Every year, millions of workers in the United States are injured or made ill by their jobs. According to the U.S. Bureau of Labor Statistics, over 4 million work related injuries and illnesses are reported annually, and many more go unreported due to fear of retaliation or lack of access to medical care. The consequences are not just physical—they are emotional, financial, and often lifelong, affecting not just workers but their families and communities.
The systems in place to support injured and ill workers are deeply inadequate. Too often, workers face a confusing, inaccessible, and inequitable workers’ compensation process. Many are denied the care and compensation they need, leading to lasting trauma, poverty, and isolation. This burden falls hardest on low wage workers, immigrants, Black and Brown communities, and those in dangerous sectors like warehousing, construction, and food processing—populations already disproportionately impacted by unsafe working conditions.
Employers have a legal and moral responsibility to prevent workplace injuries and illnesses. This includes implementing strong health and safety programs, involving workers in identifying hazards, and responding swiftly to reported risks. When harm does occur, employers and the broader system must ensure injured workers receive timely, comprehensive, and culturally competent medical care, as well as fair compensation, without fear, stigma, or delay.
If you or someone you know has been injured or made ill by work, there are resources available. Local COSH (Coalition for Occupational Safety and Health) groups can help connect you to the right supports in your region including legal help, peer networks, and advocacy organizations. You can find your local COSH groups here.
Injured workers should not have to navigate these challenges alone. Through solidarity and organizing, we can push for stronger protections, fair treatment, and dignity for all workers, on and off the job.
Watch Raúl, a construction worker from Tennessee, share how he's working to prevent others from facing the same challenges he did with the workers' comp system. Like him, many are organizing through local worker groups for support and collective action.
Common Myths and Realities About the Workers’ Compensation System and Injured Workers
Myth: Workers injured or made ill on the job get adequate lost wages and medical benefits from the Workers Compensation [WC] systems to be made whole.
Reality: Many workers injured on the job end up in poverty, living in chronic pain, or experiencing family breakdown and depression, including suicides. WC systems have been corrupted by corporate lobby and business political influences to minimize costs to industry while cutting benefits to workers. Workers’ benefits are often delayed by legal challenges while they have no other source of income to live. Injured workers often suffer a lifetime of loss and isolation fighting a system that tries to monitor, control and minimize their treatment and rehabilitation.
Myth: WC is a ‘No fault’ system that provides timely and fair compensation to workers who have been injured on the job while creating an incentive for companies to implement effective injury and illness prevention programs.
Reality: The WC system is often used to limit what and how much workers can receive to compensate for traumatic loss of limb and emotional health. The bottom line is reducing the cost to employers which makes injuries and hazards in the workplace a regular cost of doing business. This normalizes the cost of worker injury and illness rather than act as an incentive for prevention.
Myth: WC systems are ‘non adversarial programs’ that do not require injured workers to have legal representation so as to avoid attorneys and legal fees.
Reality: Many workers are told that they do not need to be represented by an attorney. While one of the goals in the Workers Compensation system is to avoid the adversarial nature of the courts, this has been undermined by the business lobby over many years. Businesses and insurance companies are supported by legal and administrative resources to minimize and challenge claims. Workers are encouraged to seek legal advice to make sure they know their rights and are represented, when possible.

> _EXERCISES_:
**1.** From the text on injured workers, please print the part that opens with the words containing "Myth: WC is" and closes with "incentive for prevention.".
**2.** How many work-related injuries and illnesses does the text on injured workers say are reported each year in the United States?
**3.** Name every dangerous sector that the text on injured workers mentions.

> _GIVEN MATERIAL_:
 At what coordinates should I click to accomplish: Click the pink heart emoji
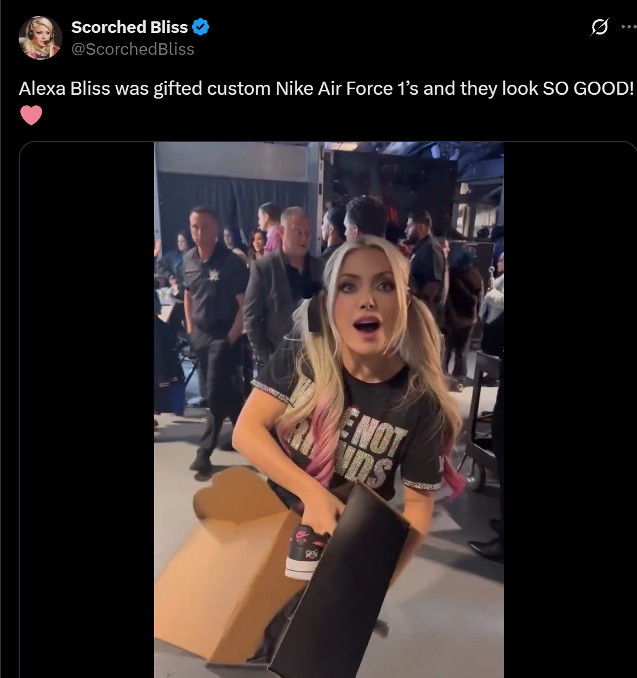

> _RESPONSES BY TASK_:
**1.**
Myth: WC is a ‘No fault’ system that provides timely and fair compensation to workers who have been injured on the job while creating an incentive for companies to implement effective injury and illness prevention programs.
Reality: The WC system is often used to limit what and how much workers can receive to compensate for traumatic loss of limb and emotional health. The bottom line is reducing the cost to employers which makes injuries and hazards in the workplace a regular cost of doing business. This normalizes the cost of worker injury and illness rather than act as an incentive for prevention.

**2.** Over 4 million.

**3.** Warehousing, construction, food processing